Speaker
Summary
Target manufacturing methods are key for radionuclide production. On the one hand, thin targets are useful for research activities such as cross section measurements using the stacked foils technique or to develop new chemical separation schemes using radiotracer. On the other hand, thick targets are mandatory for cost effective production of large radionuclide quantities as needed for radiopharmaceuticals. At GIP ARRONAX [1], we are focusing our work on innovative radionuclides for nuclear medicine and as such, we have to develop and characterized our own targets using the most appropriate technique. Over the last 15 years, we have developed the following techniques for target preparation:
Electrodeposition
Radiopharmaceuticals such as Cu-64, Cu-67 and Pb-203 are produced at GIP Arronax through irradiation of enriched target with light particles: Ni-64 for Cu-64, Zn-70 and Zn-68 for Cu-67 [2] [3] and Tl-205 for Pb-203 [4]. These enriched targets are manufactured by electrodeposition, which allows the preparation of both thin and thick layers.
Deposition under vacuum
Natural Bi targets are prepared by deposition under vacuum and subsequently irradiated with alpha particles to produce At-211, a promising α-emitter for targeted therapy. Thus technique allows for uniform thin or thick targets.

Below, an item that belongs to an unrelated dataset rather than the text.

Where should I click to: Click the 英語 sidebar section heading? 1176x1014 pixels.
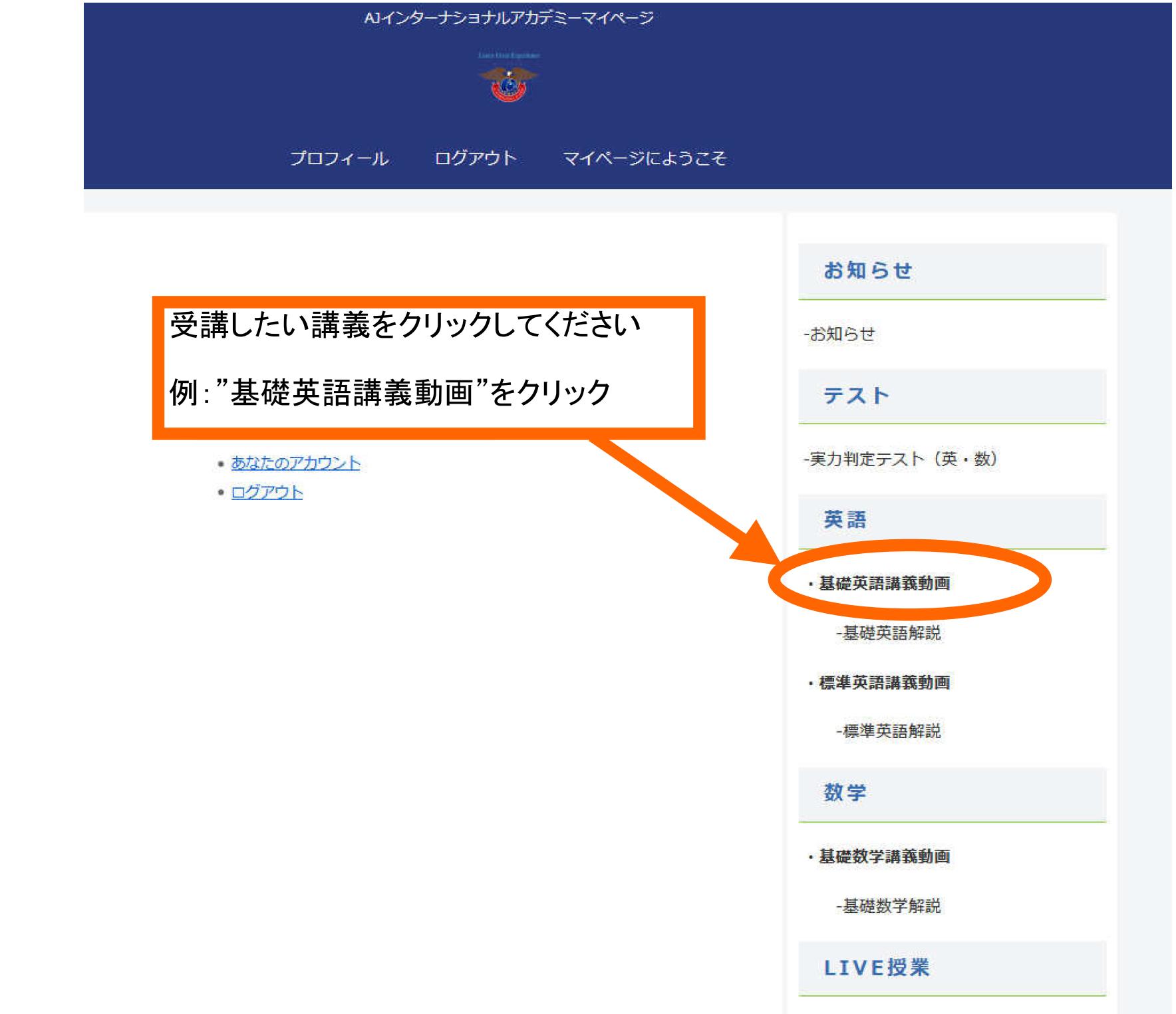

Molecular plating and co-electrodeposition
Obtaining enriched lanthanide deposits suitable for irradiation using electrodeposition or vacuum deposition remains challenging. In the case of electrodeposition, very negative standard potentials prevent metallic deposition, while vacuum deposition gives low yields and is problematic due to the high cost of enriched lanthanides. Molecular plating offers an alternative, yielding well-adhering, non-metallic deposits that require additional characterization. This technique has proven effective for lanthanide targets. Co-electrodeposition has also been developed, in which insoluble oxides (e.g., Gd2O3) are trapped in a nickel deposit [5]. Although deposition yields are low, residual particles in solution can be recycled for further use. These approaches are particularly suited for preparing thin deposits.
Pelletizing
Pelletizing provides an efficient method for preparing thick targets when electrodeposition or vacuum deposition is not feasible. Materials investigated include RbCl for Sr-82 production, Gd2O3 for Tb-155 production and Mo for Ru-97 production.

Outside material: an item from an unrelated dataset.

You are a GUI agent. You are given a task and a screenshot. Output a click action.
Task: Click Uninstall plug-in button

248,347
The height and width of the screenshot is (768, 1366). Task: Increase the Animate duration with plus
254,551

In this work, we intend to present an overview of the target manufacturing techniques currently applied at GIP Arronax, along with the characterization that have been developed to validate them and explain the choice of the most suitable method based on the physicochemical properties of each element.
[1] F. Haddad et al., “ARRONAX, a high-energy and high-intensity cyclotron for nuclear medicine,” Eur J Nucl Med Mol Imaging, vol. 35, no. 7, pp. 1377–1387, 2008, doi: 10.1007/s00259-008-0802-5.
[2] G. Pupillo et al., “New production cross sections for the theranostic radionuclide 67Cu,” Nucl Instrum Methods Phys Res B: Beam Interactions with Materials and Atoms, vol. 415, pp. 41–47, Jan. 2018, doi: 10.1016/j.nimb.2017.10.022.
[3] E. Nigron et al., “Is 70Zn(d,x)67Cu the Best Way to Produce 67Cu for Medical Applications?,” Front. Med., vol. 8, 2021, doi: 10.3389/fmed.2021.674617.
[4] T. Sounalet et al., “Manufacture of Tl targets by electrodeposition for the study of excitation functions of 203Pb,” EPJ Web Conf., vol. 285, p. 09001, 2023, doi: 10.1051/epjconf/202328509001.
[5] Y. Wang et al., “Electrochemical co-deposition of Ni–Gd2O3 for composite thin targets preparation: Production of 155Tb as a case study,” Appl Radiat Isot, vol. 186, p. 110287, Aug. 2022, doi: 10.1016/j.apradiso.2022.110287.